Search the records for the string "computer" and return each line that has it.

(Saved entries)
******************************

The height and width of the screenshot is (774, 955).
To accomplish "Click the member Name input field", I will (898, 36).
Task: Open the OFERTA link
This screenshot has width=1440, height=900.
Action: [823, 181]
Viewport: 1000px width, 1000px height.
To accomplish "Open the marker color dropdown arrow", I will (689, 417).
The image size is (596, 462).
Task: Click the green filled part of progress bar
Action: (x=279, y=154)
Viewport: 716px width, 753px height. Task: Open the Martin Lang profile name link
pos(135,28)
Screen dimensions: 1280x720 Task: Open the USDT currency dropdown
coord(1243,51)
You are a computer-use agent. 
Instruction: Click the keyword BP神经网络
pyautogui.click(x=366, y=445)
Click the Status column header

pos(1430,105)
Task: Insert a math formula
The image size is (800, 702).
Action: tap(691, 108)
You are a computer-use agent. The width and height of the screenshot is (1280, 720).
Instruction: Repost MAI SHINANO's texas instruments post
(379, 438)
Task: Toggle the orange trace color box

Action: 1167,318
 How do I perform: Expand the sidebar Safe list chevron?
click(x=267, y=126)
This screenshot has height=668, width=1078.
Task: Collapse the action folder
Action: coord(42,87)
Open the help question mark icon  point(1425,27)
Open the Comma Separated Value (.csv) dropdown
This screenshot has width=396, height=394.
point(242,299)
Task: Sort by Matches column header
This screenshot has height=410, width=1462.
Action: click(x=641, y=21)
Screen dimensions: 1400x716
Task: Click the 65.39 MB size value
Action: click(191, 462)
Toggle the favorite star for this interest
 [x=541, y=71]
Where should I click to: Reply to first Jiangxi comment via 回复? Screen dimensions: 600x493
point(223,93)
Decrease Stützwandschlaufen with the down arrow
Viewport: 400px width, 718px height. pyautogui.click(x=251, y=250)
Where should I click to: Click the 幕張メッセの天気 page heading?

******************************

Solution for this task:
You are a computer-use agent. 
You are a computer-use agent. The width and height of the screenshot is (1280, 720).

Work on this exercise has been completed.